From v8.0 of the platform, an option is included to skip or use the n-gram model. Further, the option to parameterize the n-gram algorithm is included.

  • When the n-gram option is selected, you can configure the n-gram Sequence Length by setting the maximum value of the n-gram. It is set to 1 by default and can be configured to any integer value between 1 and 5.
  • When skip-gram is selected, you can configure
    • Sequence Length specifying the number of words to be included in a non-consecutive sequence. It is set to 2 by default and it can take any integer value between 2 and 4.
    • Maximum Skip Distance for the number of words that can be skipped to form a non-consecutive sequence of words. This value is set to 1 by default and can take any integer value from 1 to 3.

NOTE: While the settings are same for all languages (in case of multilingual bot), for some languages like Chinese and Korean sequence of characters form grams and for other (Latin-based) languages are word grams.

Trait Association Rules

Trait Rules define Dialog Execution and Knowledge Graph Intent detection.

Dialog Execution

Intent detection or Dialog execution is achieved using traits, along with the ML utterances and patterns. To achieve this, intent must be associated with the required traits by adding Rules.

There are multiple ways to add rules:

  1. From the Traits section using the Add New Rule link.
  2. From the Intent Node using the Rules section under the NLP Properties.
  3. From the Rules tab for a given Intent.

Each rule can have one or more conditions with AND as the operator. Multiple trait rules can be defined for a given intent and the intent is considered as a definite match if any one of the rules matches.

Knowledge Graph Intents

Knowledge Graph can also be part of the discovery process using Traits. For this, each term or node can be associated with a trait. A given term can be associated with a single Trait.

Trait Detection

Only one trait from a group (trait type) will be detected and is considered as a definite match.

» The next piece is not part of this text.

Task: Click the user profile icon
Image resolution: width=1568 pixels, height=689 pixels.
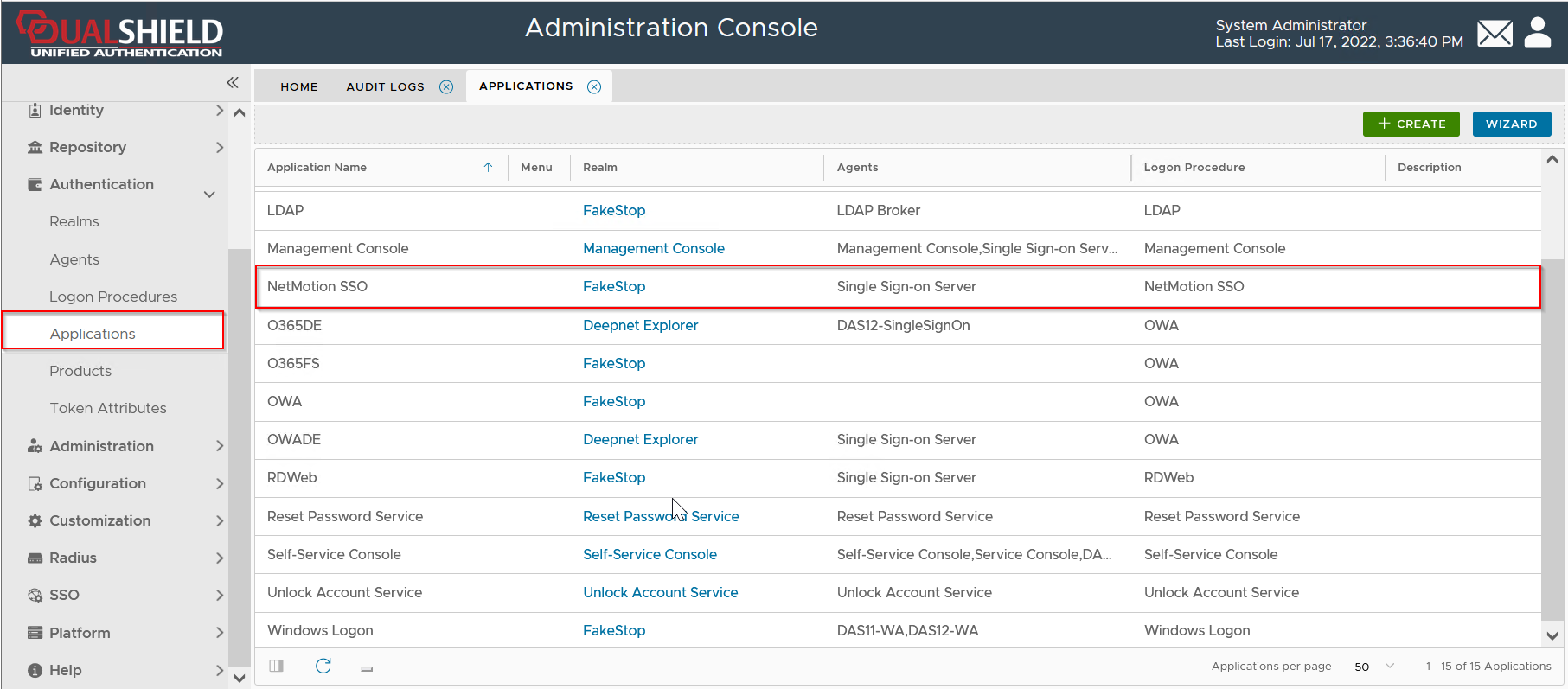Action: (1537, 33)
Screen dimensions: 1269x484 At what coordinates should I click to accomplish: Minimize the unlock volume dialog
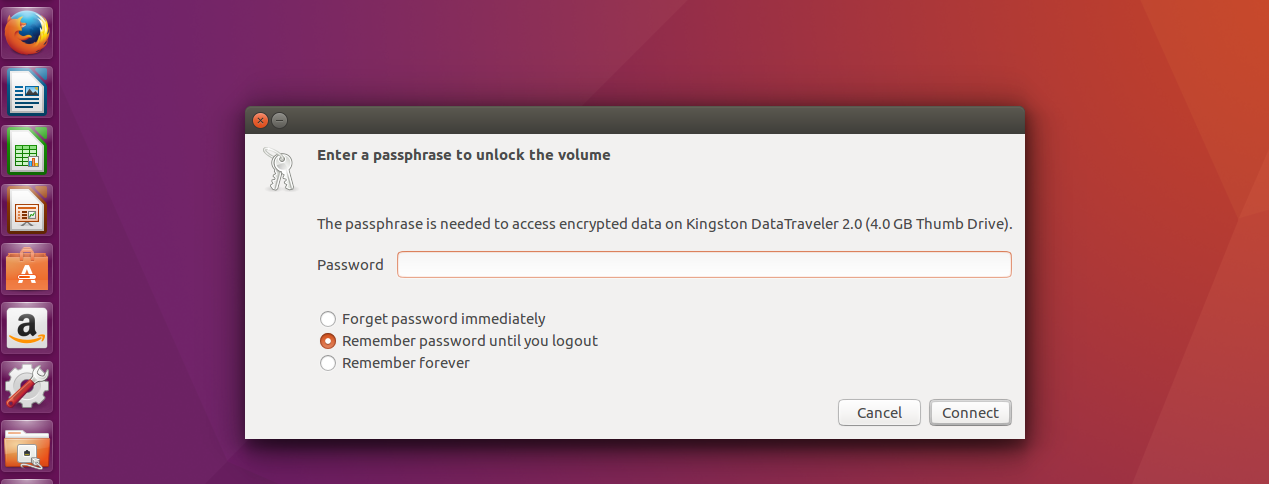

Traits detected are included in the context object. The context is populated with unique traits identified (without reference to trait type). This information can be used in:

  • Intent identification
  • Dialog transition
  • Entity population
  • bot definitions

Batch Testing reports also include information about traits detected as do the Find Intent API.

Intent Detection

The Ranking and Resolver gets input from the three NL engines and Traits to analyze and come up with the possible/definitive matches.

  • The intent is considered as a definite match only if all the traits (one in the case of Knowledge Graph) present in a trait rule are detected.
  • NL Analysis includes information on traits detected and the NLP Flow shows the information about traits detected.

Dialog Transition

Conversation Flow is controlled using Traits. For a Dialog, Connection Rules are defined using the Trait Context. This is done from the Connection tab under the Properties Panel for the Dialog.

The Traits Context is accessed using context.traits. It returns an array of all traits matching the intent, hence the condition to be used is contains.